Aerodynamic interactions of a Reusable Launch Vehicle model with different nose configurations

Abstract

The Two-Stage-To-Orbit (TSTO) hypersonic vehicle is an example of a Reusable Launch Vehicle (RLVs) configuration, and it has the advantages of small mass and large payload. A TSTO concept aircraft comprising a booster and a cruiser was proposed in this paper. The typical trapezoidal wing configuration was used as the booster and the wing spherical cone was used as the cruiser.
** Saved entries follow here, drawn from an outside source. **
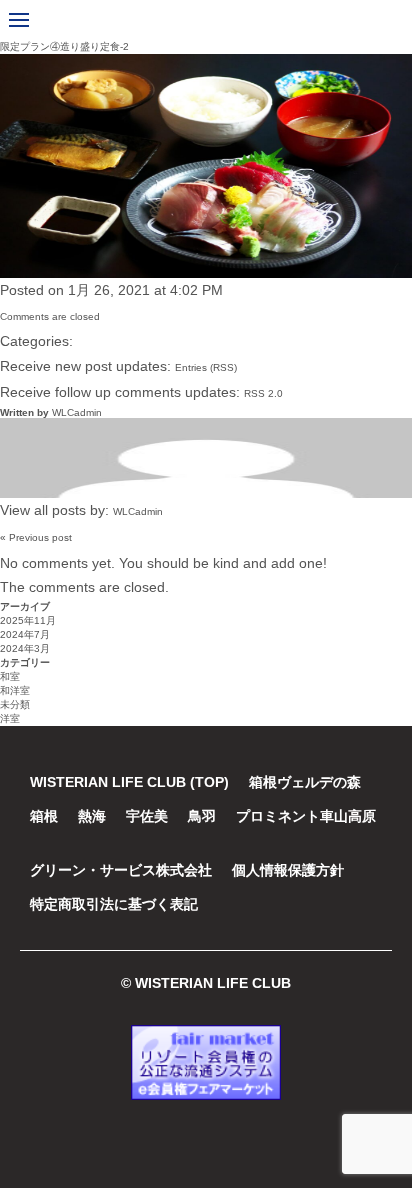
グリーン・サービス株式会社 (121, 870)
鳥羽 (202, 816)
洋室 (10, 718)
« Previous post (36, 537)
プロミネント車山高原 (306, 816)
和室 (10, 676)
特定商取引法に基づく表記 (114, 904)
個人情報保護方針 (288, 870)
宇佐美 (147, 816)
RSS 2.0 (263, 393)
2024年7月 (25, 634)
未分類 (15, 704)
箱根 (44, 816)
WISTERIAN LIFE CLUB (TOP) (129, 782)
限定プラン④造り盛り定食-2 (64, 46)
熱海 (92, 816)
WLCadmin (77, 412)
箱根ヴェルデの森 (305, 782)
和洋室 (15, 690)
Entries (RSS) (206, 367)
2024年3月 (25, 648)
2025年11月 (28, 620)
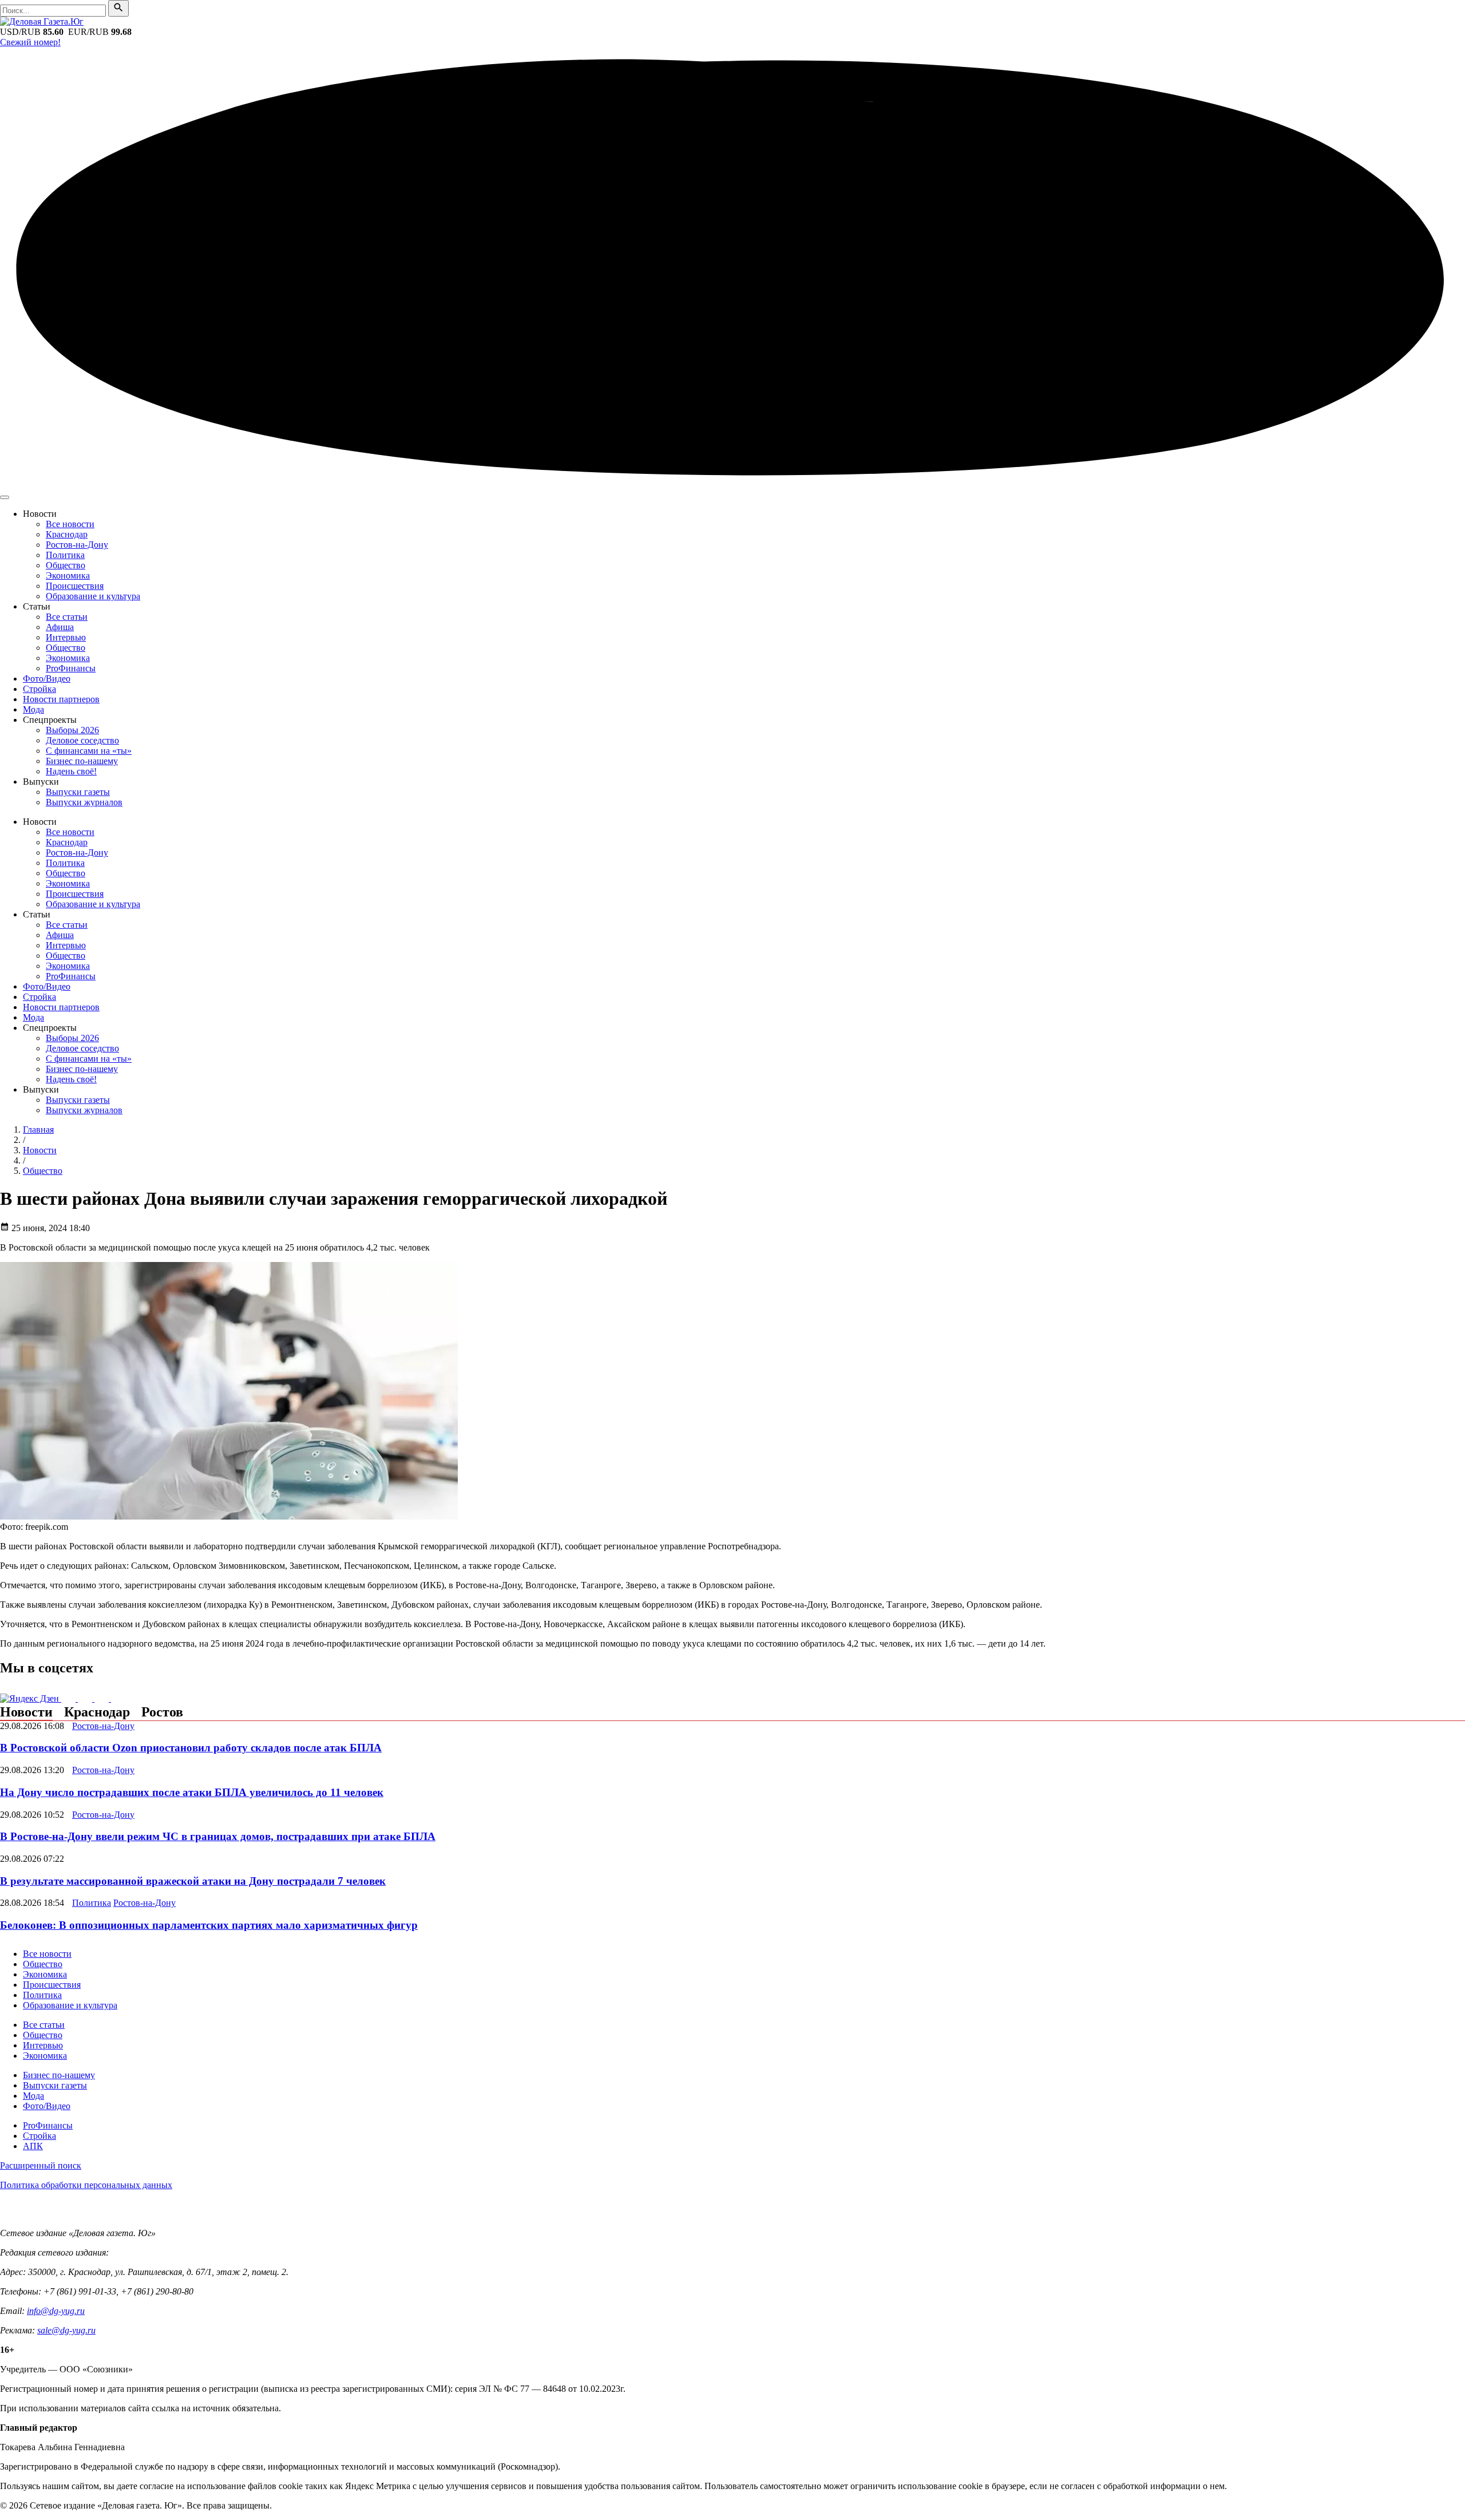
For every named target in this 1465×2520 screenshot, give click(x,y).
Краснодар (67, 534)
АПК (33, 2146)
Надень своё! (71, 771)
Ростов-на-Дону (77, 544)
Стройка (39, 689)
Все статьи (67, 617)
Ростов (162, 1711)
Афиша (60, 627)
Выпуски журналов (84, 802)
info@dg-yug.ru (56, 2311)
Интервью (66, 637)
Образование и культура (93, 596)
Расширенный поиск (40, 2165)
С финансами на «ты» (89, 750)
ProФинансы (71, 668)
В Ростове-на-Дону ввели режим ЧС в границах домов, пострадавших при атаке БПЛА (217, 1836)
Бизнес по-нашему (82, 761)
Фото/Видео (46, 678)
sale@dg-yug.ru (66, 2330)
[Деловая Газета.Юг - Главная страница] (42, 21)
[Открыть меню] (4, 497)
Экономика (68, 575)
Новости (26, 1711)
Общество (65, 565)
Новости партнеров (61, 699)
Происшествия (75, 586)
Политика (65, 555)
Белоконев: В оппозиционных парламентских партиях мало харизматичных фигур (209, 1925)
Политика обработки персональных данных (86, 2185)
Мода (33, 709)
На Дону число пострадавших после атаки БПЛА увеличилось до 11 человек (191, 1792)
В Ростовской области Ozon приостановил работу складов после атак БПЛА (191, 1748)
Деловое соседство (82, 740)
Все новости (70, 524)
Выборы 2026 (72, 730)
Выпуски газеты (78, 792)
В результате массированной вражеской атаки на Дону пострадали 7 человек (193, 1881)
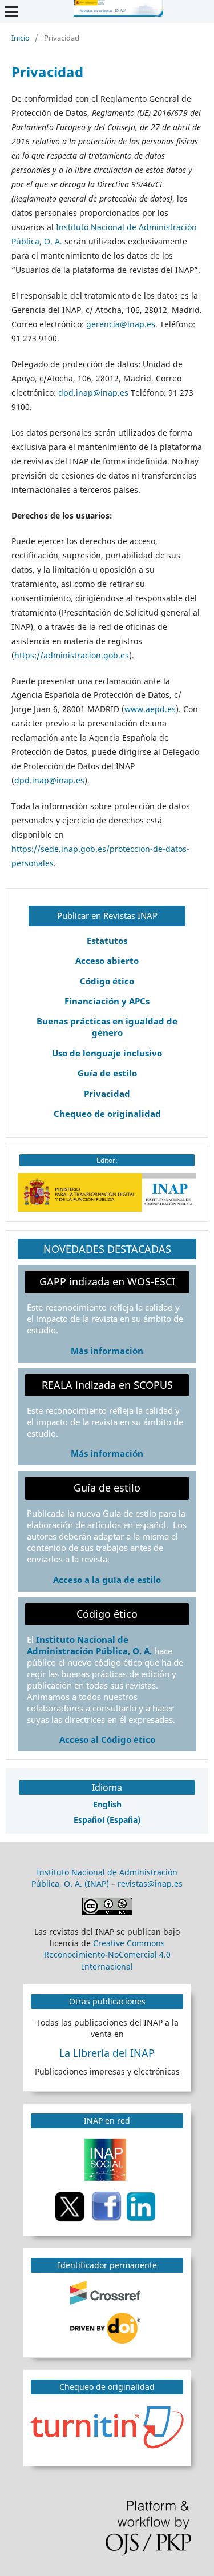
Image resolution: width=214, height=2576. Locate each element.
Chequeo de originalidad (107, 1114)
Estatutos (107, 941)
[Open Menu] (11, 11)
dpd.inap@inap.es (93, 392)
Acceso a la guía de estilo (107, 1580)
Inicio (20, 38)
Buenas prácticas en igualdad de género (107, 1027)
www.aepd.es (150, 709)
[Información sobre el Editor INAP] (107, 1208)
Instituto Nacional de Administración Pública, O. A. (89, 1645)
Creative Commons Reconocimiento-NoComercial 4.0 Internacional (107, 1954)
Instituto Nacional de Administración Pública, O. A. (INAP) (104, 1878)
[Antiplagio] (108, 2426)
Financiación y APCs (107, 1001)
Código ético (107, 981)
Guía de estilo (107, 1073)
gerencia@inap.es (120, 324)
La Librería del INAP (107, 2053)
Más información (107, 1351)
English (107, 1804)
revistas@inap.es (150, 1883)
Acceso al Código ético (107, 1740)
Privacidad (107, 1094)
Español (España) (107, 1819)
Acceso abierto (107, 961)
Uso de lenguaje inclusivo (107, 1053)
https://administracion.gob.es (71, 655)
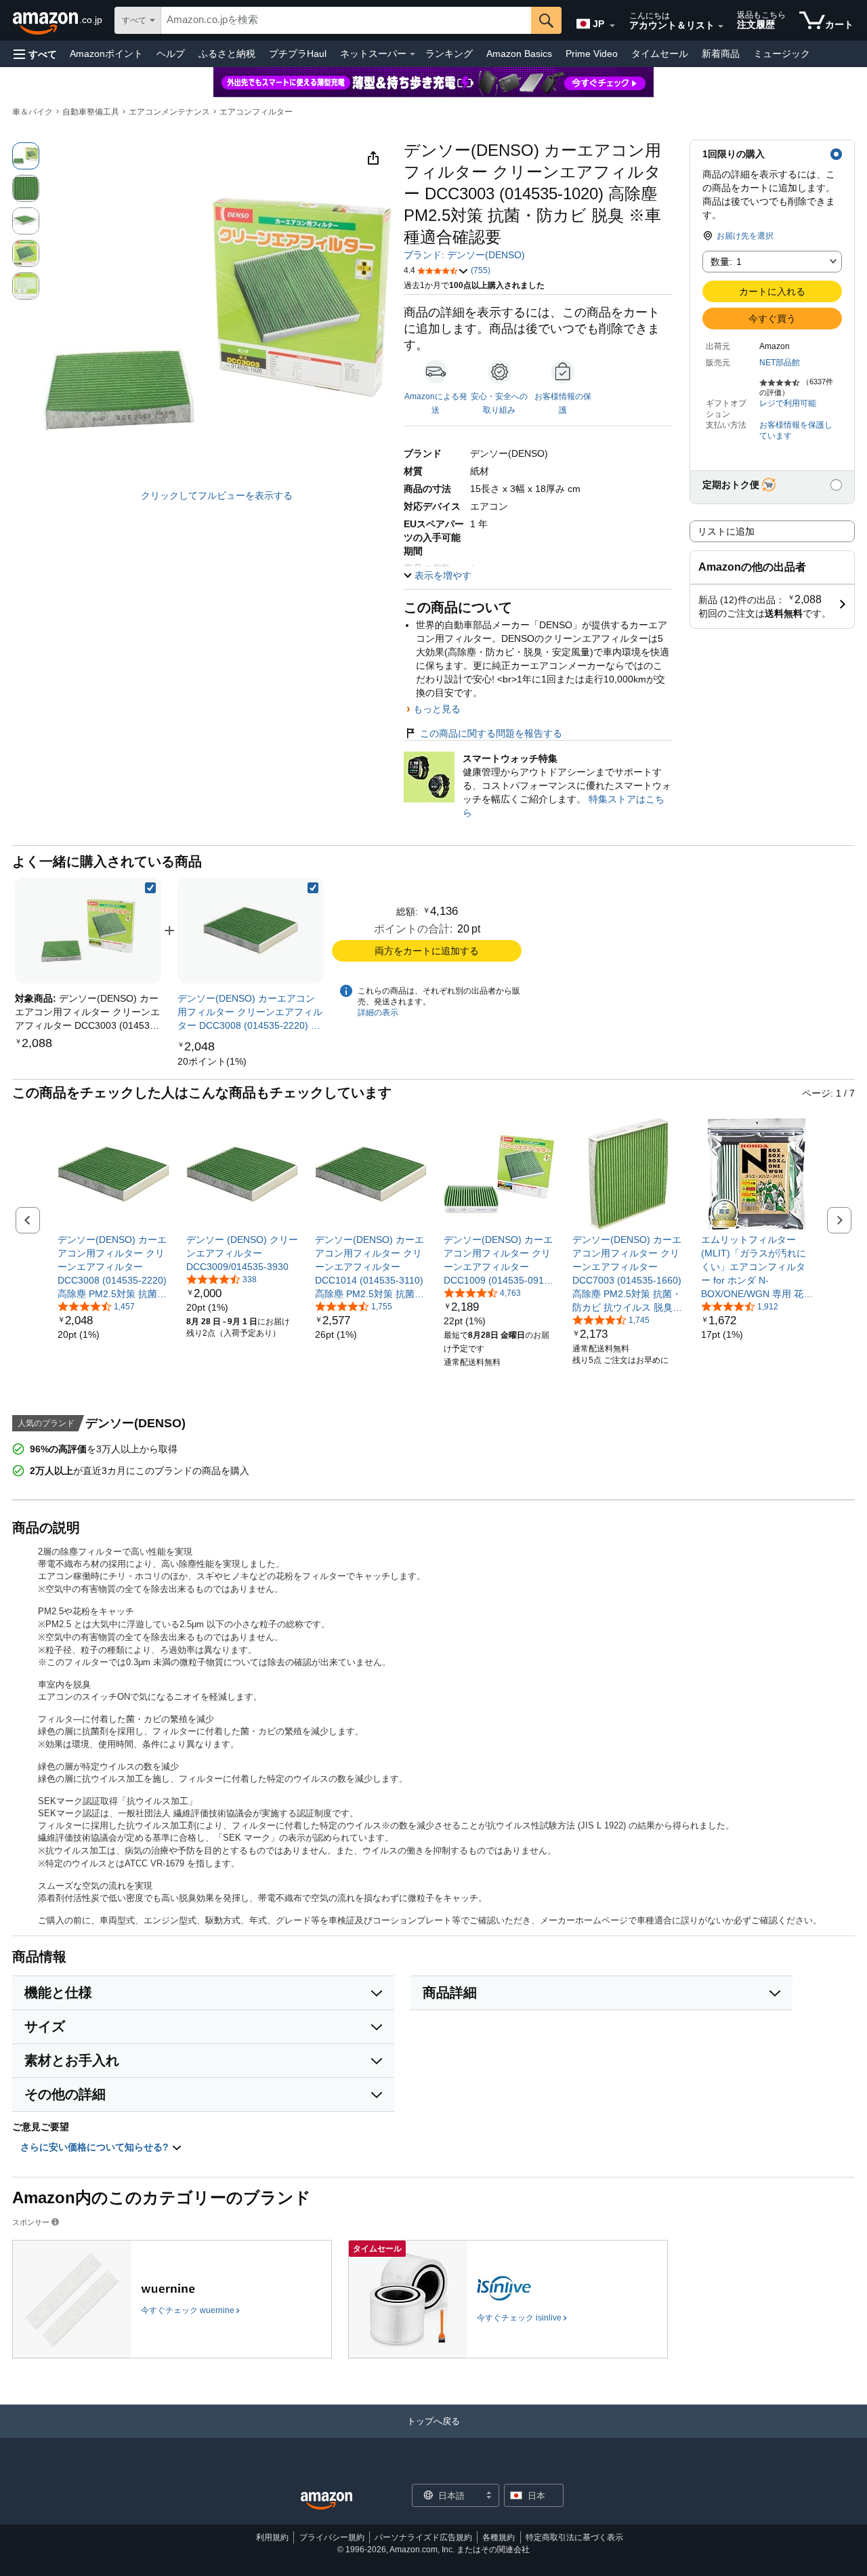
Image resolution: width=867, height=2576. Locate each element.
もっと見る (437, 708)
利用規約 (272, 2537)
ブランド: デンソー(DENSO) (464, 254)
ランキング (449, 53)
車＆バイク (32, 112)
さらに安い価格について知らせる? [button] (95, 2147)
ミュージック (781, 53)
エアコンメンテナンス (169, 112)
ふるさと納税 (226, 53)
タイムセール (659, 53)
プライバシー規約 (331, 2537)
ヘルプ (170, 53)
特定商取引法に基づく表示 (574, 2537)
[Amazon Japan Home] (326, 2501)
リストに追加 (726, 531)
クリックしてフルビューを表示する (217, 495)
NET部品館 (779, 362)
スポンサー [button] (30, 2221)
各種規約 (498, 2537)
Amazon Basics (519, 53)
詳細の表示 (378, 1012)
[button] (35, 54)
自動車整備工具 (90, 112)
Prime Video (592, 53)
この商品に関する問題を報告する (491, 733)
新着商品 (721, 53)
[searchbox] (346, 20)
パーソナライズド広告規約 (423, 2537)
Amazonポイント (106, 53)
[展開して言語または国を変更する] (612, 25)
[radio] (26, 156)
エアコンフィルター (256, 112)
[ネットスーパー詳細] (412, 54)
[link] (250, 930)
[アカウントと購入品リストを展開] (720, 26)
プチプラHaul (297, 53)
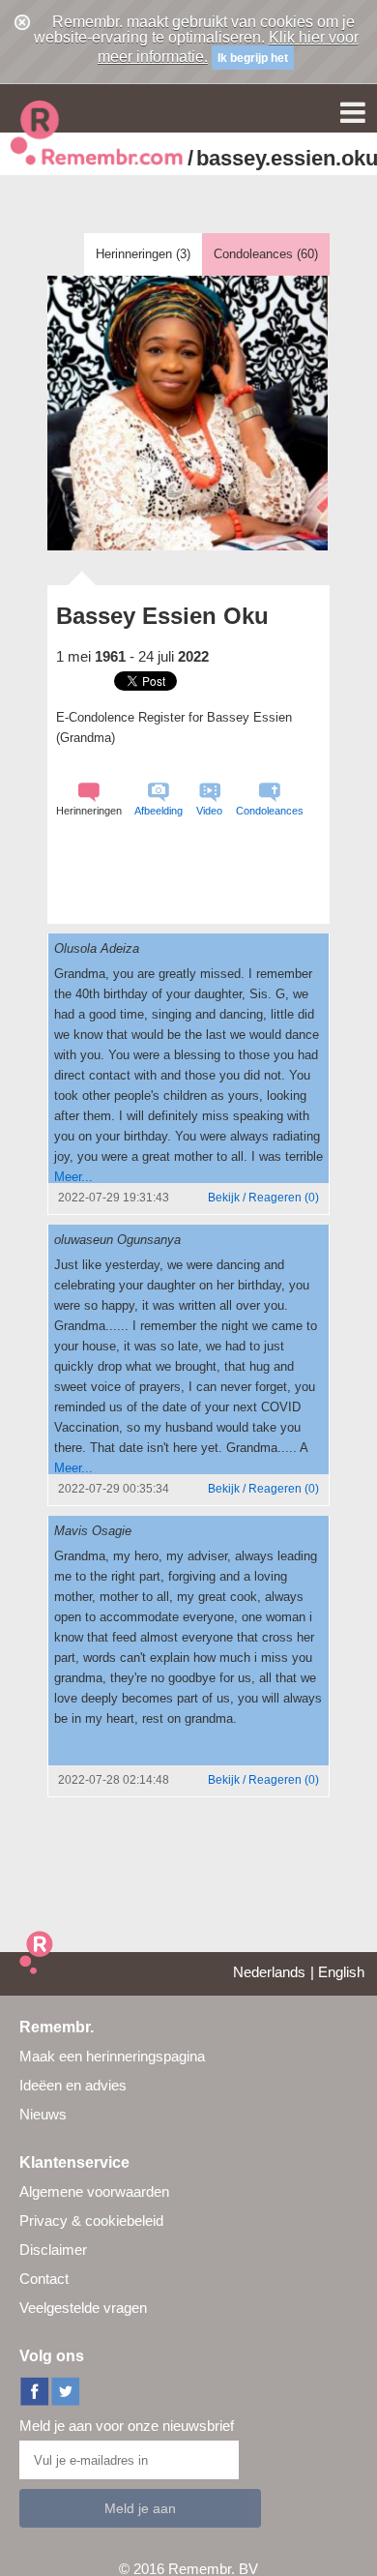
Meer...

Based on the three-dimensional hybrid LES/RANS numerical simulation method, the aerodynamic interference characteristics of different nose configurations in the cruise stage were studied, the pressure and heat flux distributions on the upper and lower surfaces of the cruise stage and the booster stage were calculated and analysed, the characteristics and mechanism of the aerodynamic interference between the two stages were revealed, and the structural changes of the flow field and the characteristics of the aerodynamic interference under different head configurations of the cruise stage were compared. The results show that the shock/shock interaction outside the blunt nose of the cruiser causes serious aerodynamic and thermal problems on the stagnation point. There are complex shock wave/boundary layer interactions and reflected shock trains between the two stages, which results in high-level pressure and heat flux on the surfaces. An alteration of the nose configuration can greatly improve the wall pressure and heat flux on the surface. The Bend cone model provides the greatest reduction in peak pressure and heat flux and is a suitable choice for an RLV cruiser.